A complicare le cose, ci sono i dati americani, i cui risultati appaiono spesso contraddittori: talvolta infatti evidenziano un chiaro rallentamento della congiuntura, prefigurando un futuro recessivo, in altre circostanze mostrano invece una resilienza sorprendente, il che lascia presupporre ulteriori rialzi del costo del denaro. Il risultato è che è difficilissimo districarsi in questo caos di numeri, dichiarazioni, aspettative che si vanno ad aggiungere alle questioni geopolitiche. Il tutto genera una tensione latente che potrebbe sfociare in un panic selling senza precedenti, senza però che gli indicatori preposti alla misurazione dell’avversione al rischio ne facciano minimamente cenno.
Il Vix resta quindi sui minimi, il UsdJpy non scende mentre l’oro, pur rimanendo vicino ai massimi, non sfonda. Ma ciò che sorprende è che in alcune occasioni, a fronte di dati americani migliori delle attese, osserviamo un calo della borsa e una salita del dollaro. In altre circostanze, invece, dei dati buoni provocano una discesa sia della borsa sia del dollaro, come accaduto mercoledì dopo la pubblicazione dei dati relativi ai beni durevoli. Ieri invece dopo il dato del Pil (uscito negativo nel primo trimestre, ma con un deflatore migliore del consensus e dei jobless claims superiori alle attese), le borse hanno chiuso in deciso rialzo e il dollaro si è rafforzato. Insomma, movimenti difficili da spiegare. In questo periodo, quindi, operare secondo logica pare non aver molto senso.
PIL USA
Nel primo trimestre del 2023 l’economia Usa è crescita dell’1.1% su base annua, in calo rispetto al 2.6% del periodo precedente e al di sotto del consensus del 2%. Rallentata la crescita degli investimenti delle imprese, mentre le scorte sono diminuite e i tassi di interesse hanno contribuito a peggiorare le condizioni del mercato immobiliare.
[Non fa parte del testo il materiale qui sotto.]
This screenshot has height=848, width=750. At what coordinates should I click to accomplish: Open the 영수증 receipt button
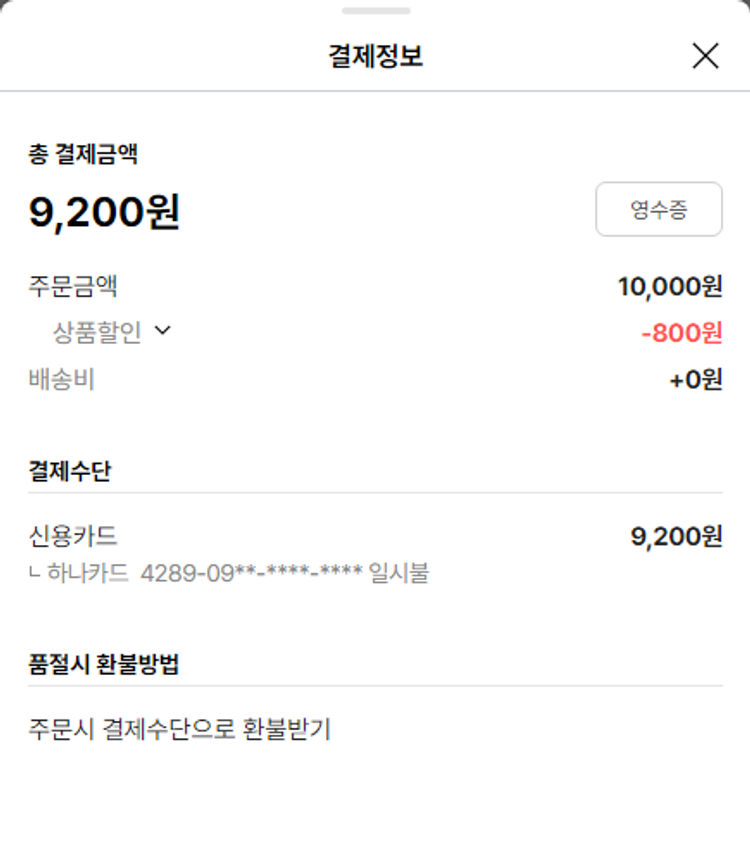[658, 209]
È cresciuta, a sorpresa, la spesa dei consumatori, +3.7% rispetto allo 0% del quarto trimestre scorso. L’altra notizia degna di nota è la decisione della Boj di lasciare i tassi invariati al -0.1%, come da attese, ma la novità è rappresentata dal fatto che la banca centrale ha ritirato la forward guidance che prometteva di mantenere i tassi ai livelli attuali o inferiori, cioè ha deciso che in futuro sarà possibile una loro modifica.
Lo yen ha ceduto terreno con il UsdJpy che dai minimi di 133.40 è balzato in area 134.75-80. Attenzione alla eventuale violazione di 135.20 che potrebbe causare una accelerazione del tasso di cambio anche fino a quota 138, massimo del mese di marzo.
I DATI ODIERNI
Stamani c’è attesa per i dati sull’inflazione in Francia, attesa al 6.7% e in Spagna, attesa al 4.4%, oltre che per il Pil in Spagna, il cui consensus prevede una crescita del 3.1% su base annua. Alle 10.00 sono in uscita i dati sulla disoccupazione tedesca, attesa al 5.6% e per finire anche il Pil di Italia e Germania, rispettivamente attesi a +1.4% e +0.8%.
Dati misti che però saranno gli anticipatori del dato delle 11.00 relativo al Pil di Eurozona, atteso a +1.4%. Nel pomeriggio arriveranno i dati sul Pil del Canada, ma soprattutto il Price Consumer Expenditure e gli aggregati pubblicati dall’Università del Michigan. Tanta carne al fuoco che potrebbe modificare le price action di breve termine. Buon trading e buona giornata.